À l’âge mûr, c’est le moment de pardonner, d’abandonner les ressentiments du passé et de reconnaître nos erreurs. C’est le moment de revoir nos priorités, de se fixer de nouveaux objectifs et d’envisager la nouvelle forme que peut prendre la relation.
Trouver le cœur
Au milieu de tout cela, nous devons aussi apprendre à rire de nous-mêmes. Nous attendions-nous vraiment à ce que tout se déroule parfaitement ? Dans un restaurant, mon mari et moi dînions un jour et une télévision antique diffusait un épisode de The Adventures of Ozzie and Harriet (Les aventures d’Ozzie et Harriet). Est-ce que nous pensions vraiment que ces vieilles séries reflétaient la réalité? Pensions-nous être le couple idéal, avec une famille idéale et une vie idéale?
Nos interactions doivent être celles de personnes réelles dans un monde réel. Lequel d’entre nous, dans le monde réel, n’a pas besoin d’un peu de pardon pour nos imperfections ?
L’âge mûr a été pour mon mari et moi-même le moment de nous recentrer et de nous voir de façon plus réaliste. Nous avons appris qu’un mariage doit souvent affronter les douleurs de la croissance afin que chacun puisse accepter et célébrer l’individualité de l’autre.

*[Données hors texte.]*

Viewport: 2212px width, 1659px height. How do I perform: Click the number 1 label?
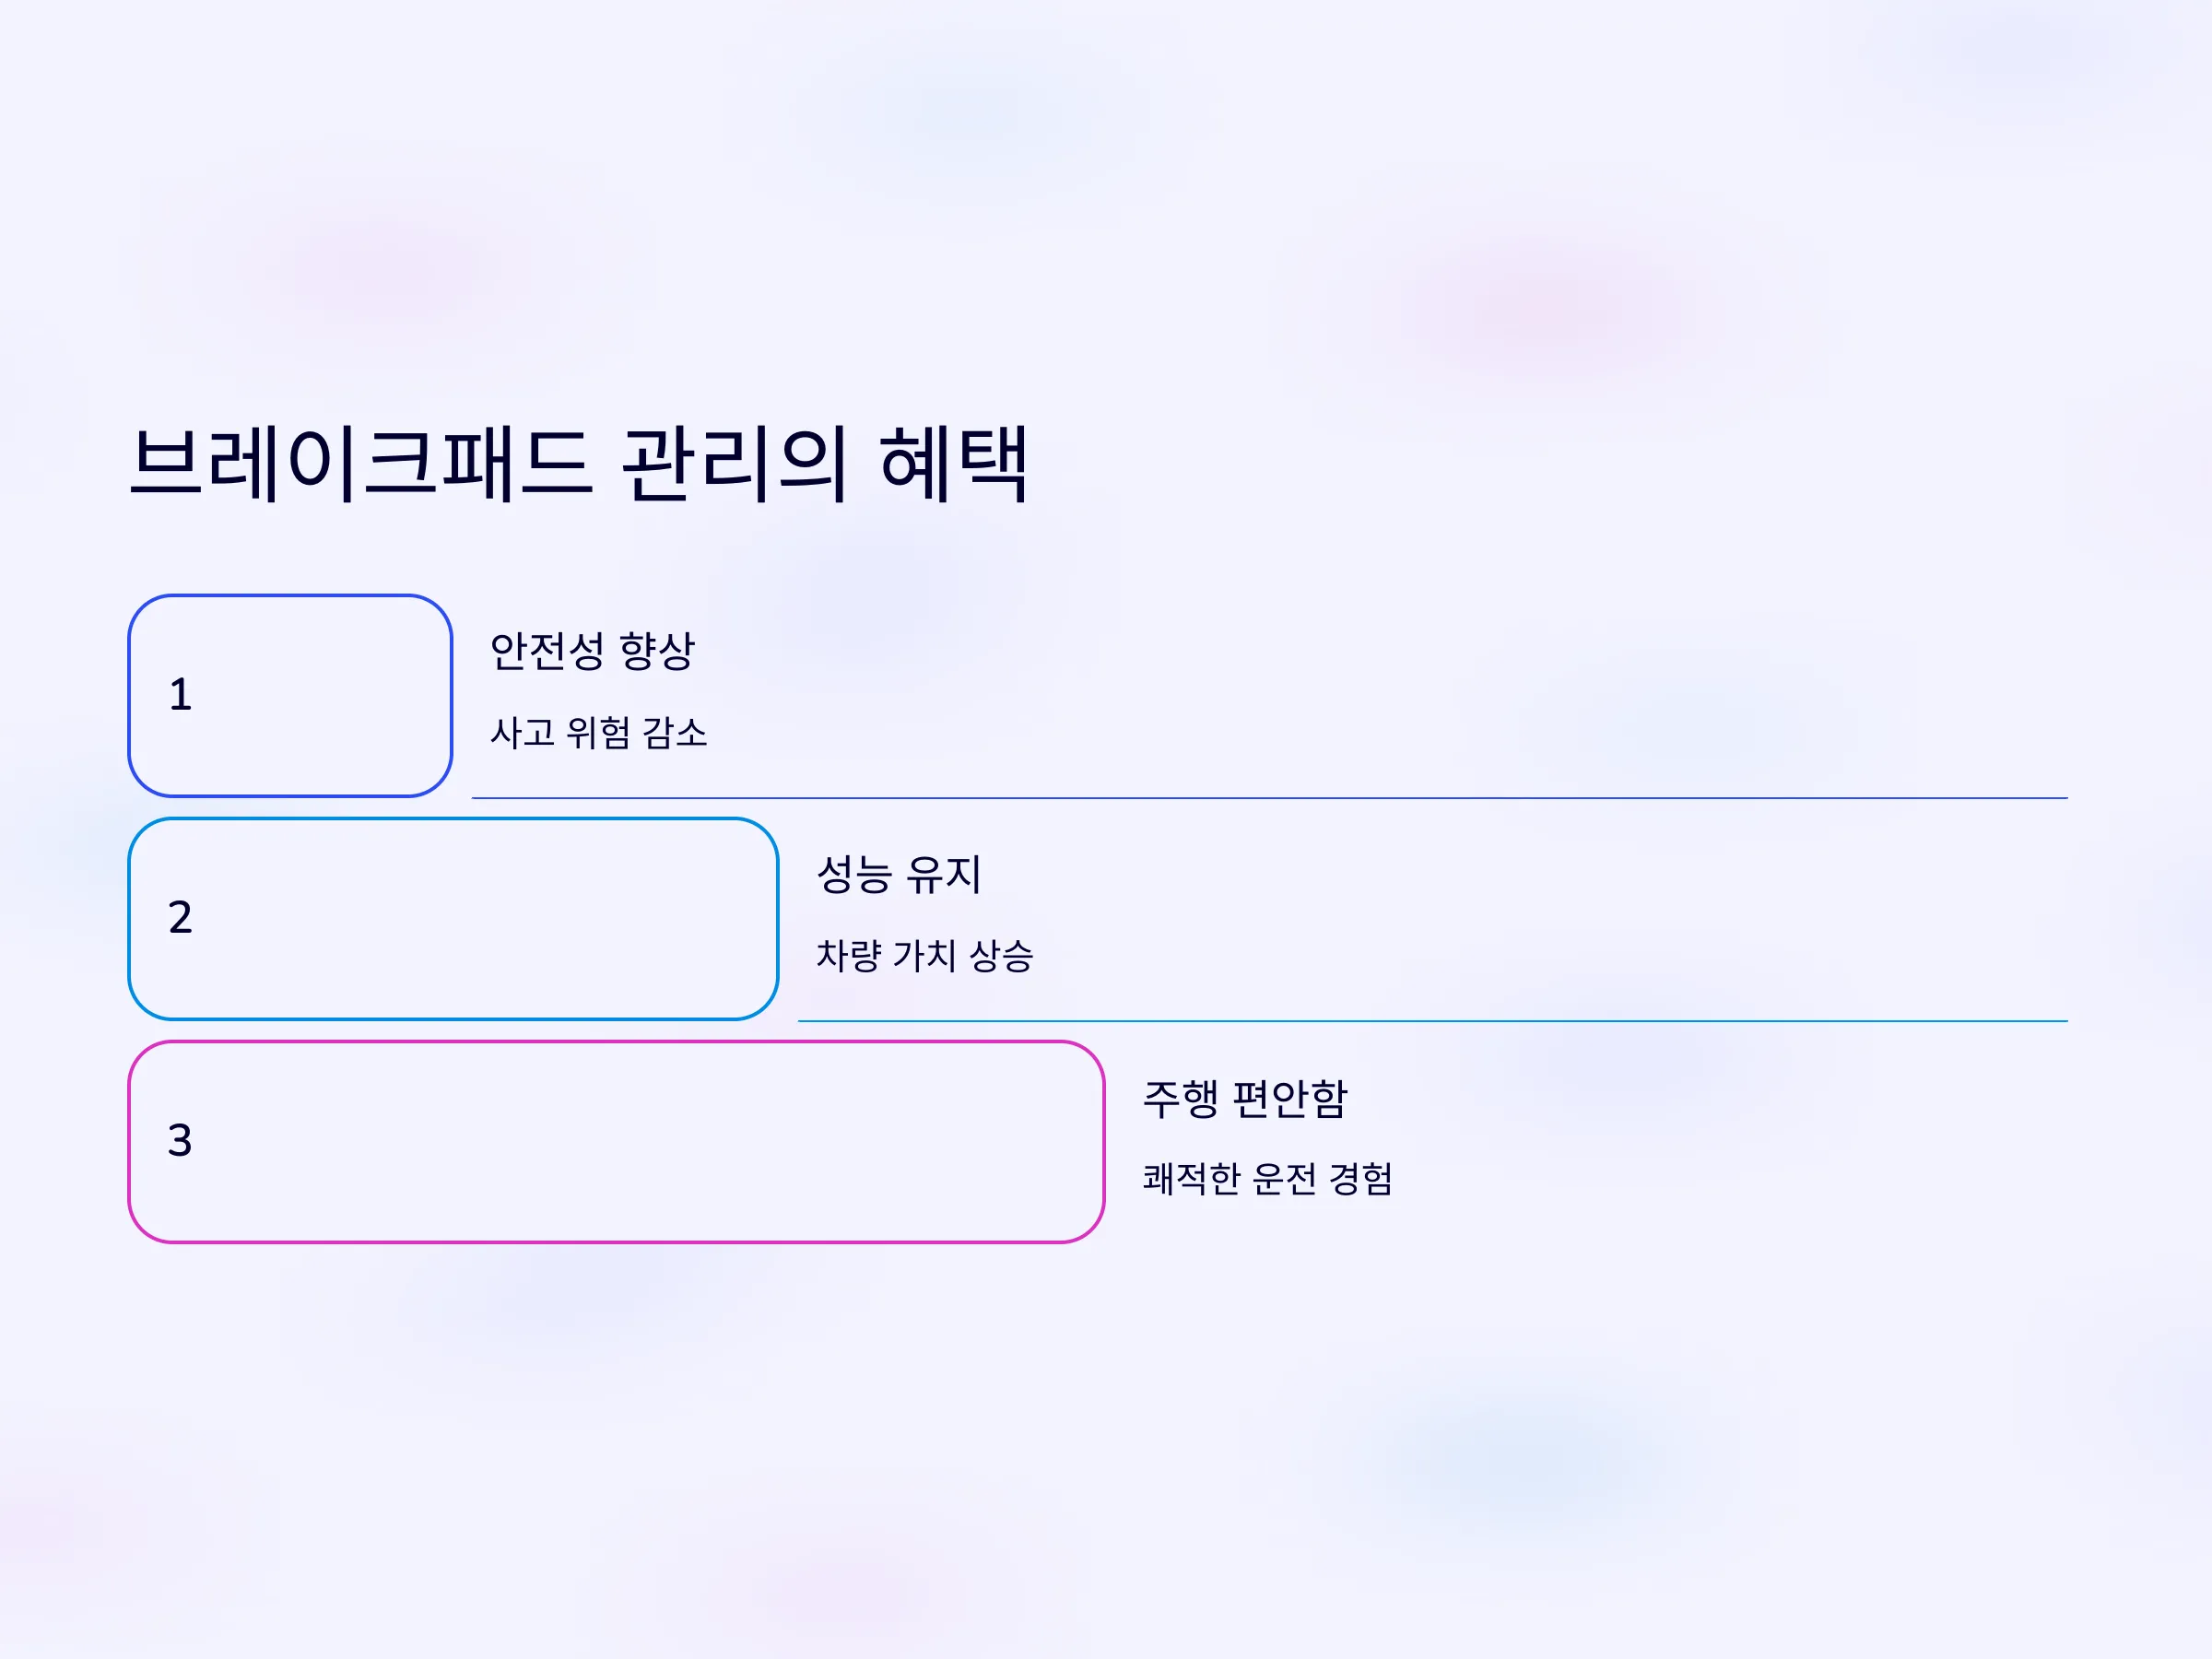point(180,695)
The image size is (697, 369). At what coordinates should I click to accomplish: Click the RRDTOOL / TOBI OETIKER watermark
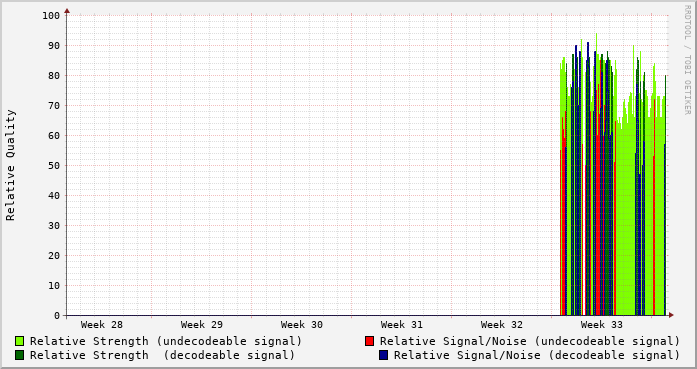[x=687, y=60]
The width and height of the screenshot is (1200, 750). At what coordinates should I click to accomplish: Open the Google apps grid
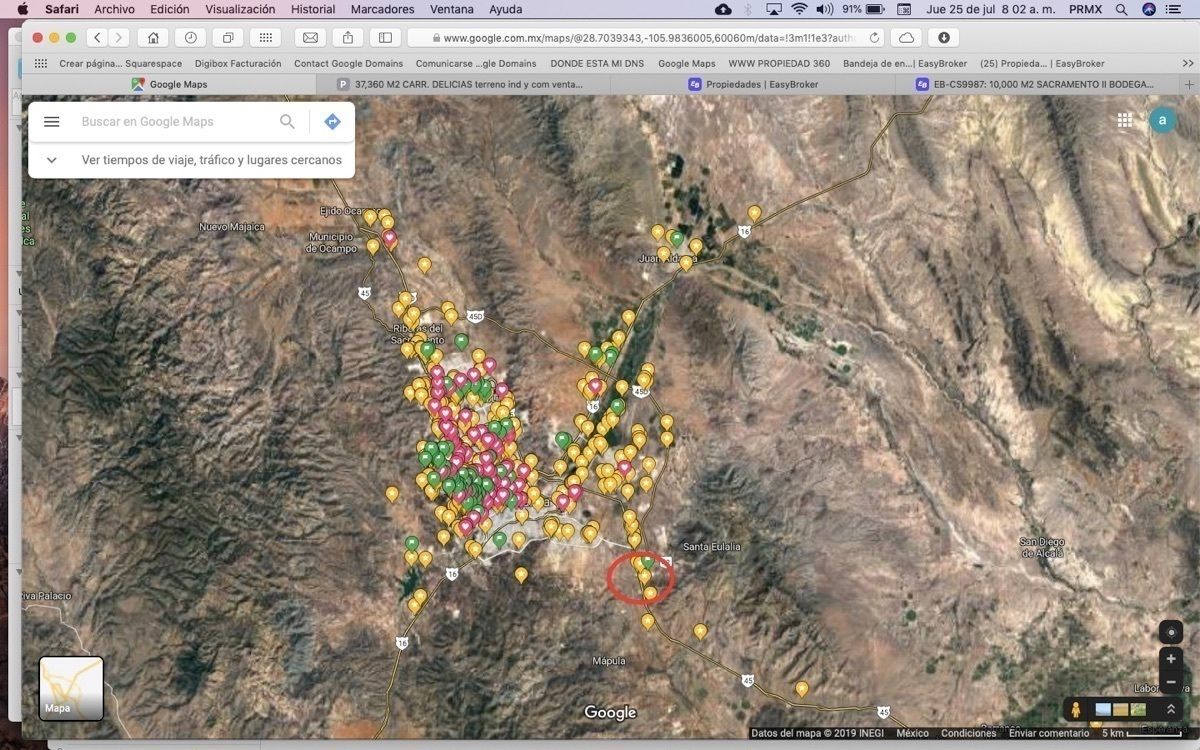pos(1125,120)
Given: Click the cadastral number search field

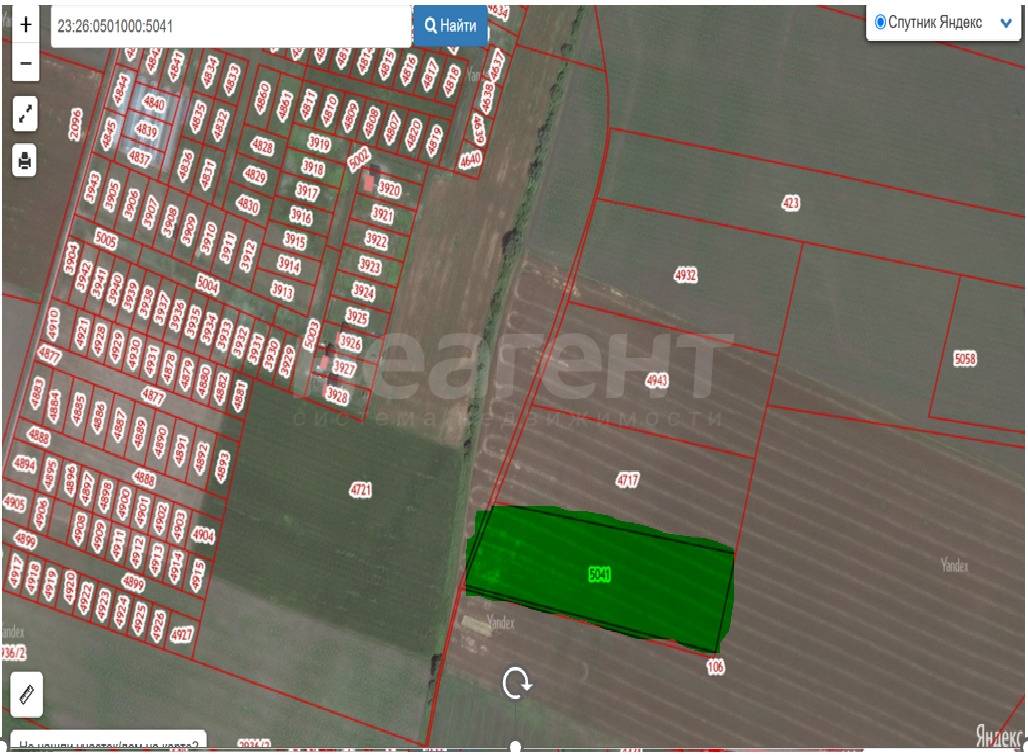Looking at the screenshot, I should 230,26.
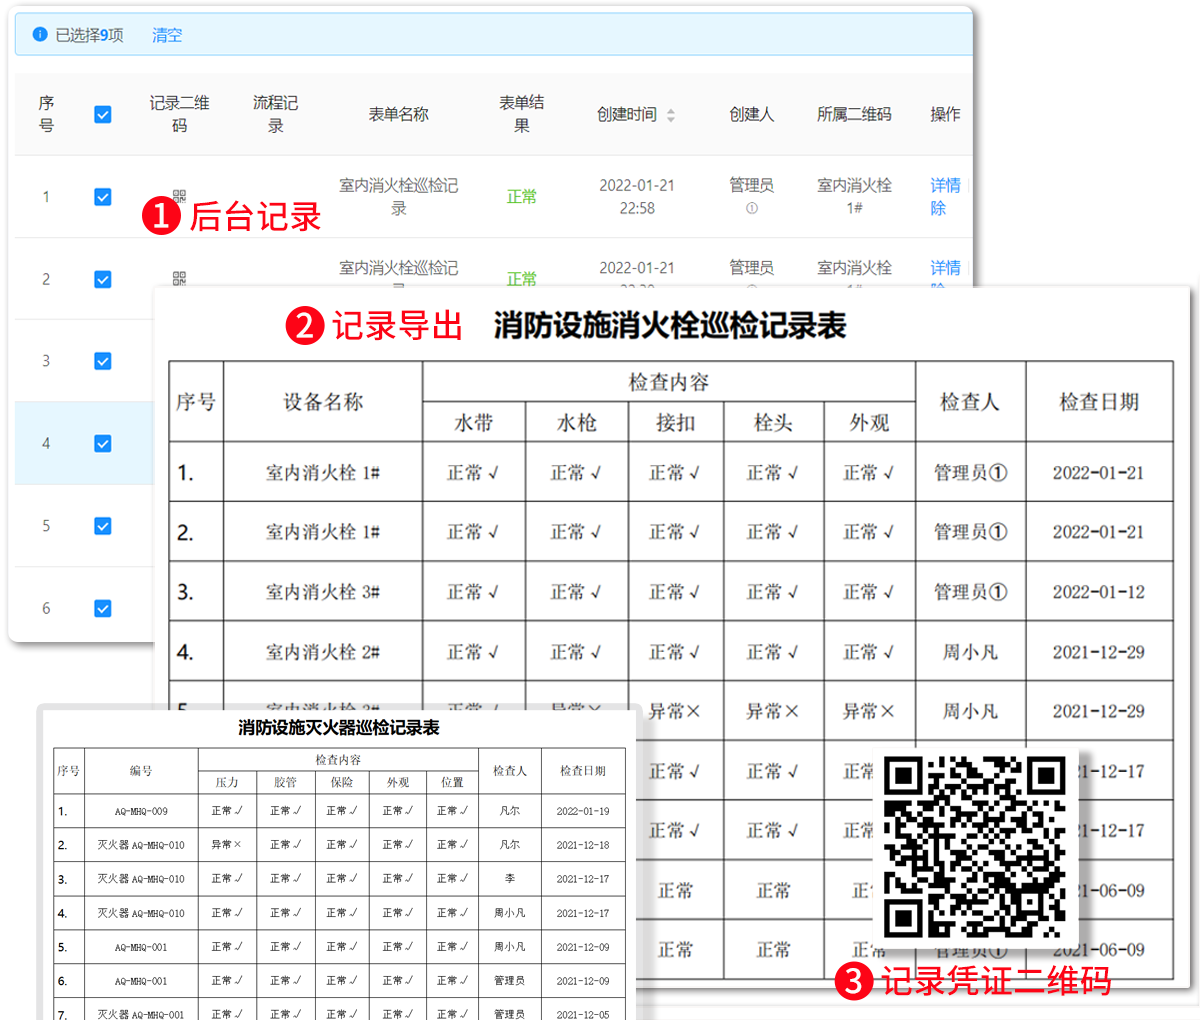Uncheck the checkbox for row 1

click(x=103, y=197)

Oui, tout comme le premier mangeur d’artichaut a dû persister pour découvrir un cœur tendre et savoureux, ceux d’entre nous qui ont un mariage qui a atteint l’âge mûr doivent se frayer un chemin à travers les déceptions, l’ennui, les irritations, les âpres disputes et même une ou deux crises. Quand nous tombons sur la partie filandreuse et amère, ce n’est pas le moment de jeter la relation. C’est le moment de persévérer, de gratter et d’aller plus en profondeur. Ce n’est que quand nous relevons le défi et plongeons la tête la première pour faire le tri dans ce désordre que nous pouvons réussir à retrouver cet amour valorisant, prêt à pardonner, qui mène à la communion de deux âmes.